# [TEKSTBLOK]

Artikel 6 Wijze van heffing

  • 1.

    Het recht als bedoeld in artikel 5, lid 1 wordt geheven door middel van een genummerde kwitantienota.

  • 2.

    Het recht als bedoeld in artikel 5, lid 2 wordt geheven door middel van een gedagtekende acceptgiro.

Artikel 7 Ontstaan van de belastingschuld

Het recht is verschuldigd bij het begin van het heffingstijdvak of, zo dit later is, bij de aanvang van de belastingplicht.

Artikel 8 Termijnen van betaling

Het recht moet worden betaald:

  • 1.

    op het moment van uitreiking van de in artikel 6, eerste lid, bedoelde kwitantienota, aan de met de inning belaste ambtenaar;

  • 2.

    binnen twee weken na de dagtekening van de in artikel 6, tweede lid, bedoelde acceptgiro.

# [UITTREKSEL GEGEVENS]
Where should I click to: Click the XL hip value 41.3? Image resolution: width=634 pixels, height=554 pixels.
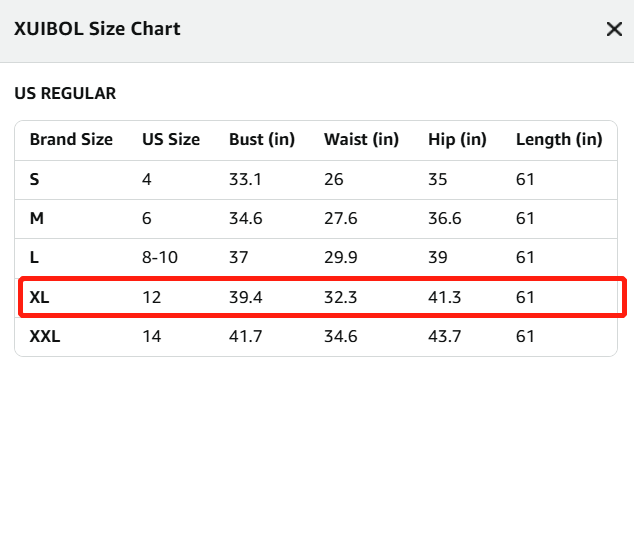click(445, 297)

# [UIT TE VOEREN TAAK]
Geef alle artikelkoppen uit het tekstblok, elk met het bijbehorende artikelnummer.

# [SCHRIFTELIJK ANTWOORD]
Het tekstblok bevat drie artikelkoppen: "Artikel 6 Wijze van heffing", "Artikel 7 Ontstaan van de belastingschuld" en "Artikel 8 Termijnen van betaling".